Background: Renal failure requiring dialysis in the setting of hospitalization for serious illness is a poor prognostic sign, and dialysis and aggressive care are sometimes withheld.
Objective: To evaluate the clinical outcomes and cost-effectiveness of initiating dialysis and continuing aggressive care for seriously ill hospitalized patients.
Design: Prospective cohort study and cost-effectiveness analysis.
Setting: Five geographically diverse teaching hospitals.
Patients: 490 patients (median age, 61 years; 58% women) enrolled in the Study to Understand Prognoses and Preferences for Outcomes and Risks of Treatments (SUPPORT) in whom dialysis was initiated.
Measurements: Survival, functional status, quality of life, and health care costs. Life expectancy was estimated by extrapolating survival data (up to 4.4 years of follow-up) using a declining exponential function. Utilities (quality-of-life weights) were estimated by using time-tradeoff questions. Costs were based on data from SUPPORT and published Medicare data.

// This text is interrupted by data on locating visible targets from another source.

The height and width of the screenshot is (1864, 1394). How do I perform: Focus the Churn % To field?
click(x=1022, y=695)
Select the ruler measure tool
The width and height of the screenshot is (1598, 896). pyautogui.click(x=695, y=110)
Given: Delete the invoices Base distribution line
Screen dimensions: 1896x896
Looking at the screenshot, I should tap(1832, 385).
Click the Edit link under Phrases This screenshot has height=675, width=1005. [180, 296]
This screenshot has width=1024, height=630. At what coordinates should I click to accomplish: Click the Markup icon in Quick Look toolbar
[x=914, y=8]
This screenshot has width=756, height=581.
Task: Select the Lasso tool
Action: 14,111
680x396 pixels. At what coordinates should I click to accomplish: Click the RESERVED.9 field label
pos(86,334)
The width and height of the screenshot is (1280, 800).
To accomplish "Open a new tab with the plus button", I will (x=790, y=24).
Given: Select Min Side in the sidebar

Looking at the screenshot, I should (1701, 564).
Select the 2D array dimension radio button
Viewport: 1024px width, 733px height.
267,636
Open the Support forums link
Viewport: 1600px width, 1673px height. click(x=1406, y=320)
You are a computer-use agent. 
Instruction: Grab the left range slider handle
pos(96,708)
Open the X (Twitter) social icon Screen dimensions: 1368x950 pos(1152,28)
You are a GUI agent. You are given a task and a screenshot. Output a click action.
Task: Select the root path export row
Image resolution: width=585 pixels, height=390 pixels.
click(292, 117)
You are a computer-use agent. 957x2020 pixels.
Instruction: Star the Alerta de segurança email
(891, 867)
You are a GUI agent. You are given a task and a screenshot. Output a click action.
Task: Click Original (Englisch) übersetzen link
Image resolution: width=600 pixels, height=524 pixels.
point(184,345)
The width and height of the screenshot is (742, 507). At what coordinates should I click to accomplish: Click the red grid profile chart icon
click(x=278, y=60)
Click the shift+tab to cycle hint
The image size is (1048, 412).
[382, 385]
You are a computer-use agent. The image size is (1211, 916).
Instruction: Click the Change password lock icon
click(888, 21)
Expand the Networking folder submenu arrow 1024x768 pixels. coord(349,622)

Results: Median duration of survival was 32 days, and only 27% of patients were alive after 6 months. Survivors reported a median of one dependency in activities of daily living, and 62% rated their quality of life as “good” or better. Overall, the estimated cost per quality-adjusted life-year saved by initiating dialysis and continuing aggressive care rather than withholding dialysis and allowing death to occur was $128 200. For the 103 patients in the worst prognostic category, the estimated cost per quality-adjusted life-year was $274 100; for the 94 patients in the best prognostic category, the cost per quality-adjusted life-year was $61 900.
Conclusions: For the few patients who survived, clinical outcomes were fairly good. With the exception of patients with the best prognoses, however, the cost-effectiveness of initiating dialysis and continuing aggressive care far exceeded $50 000 per quality-adjusted life-year, a commonly cited threshold for cost-effective care.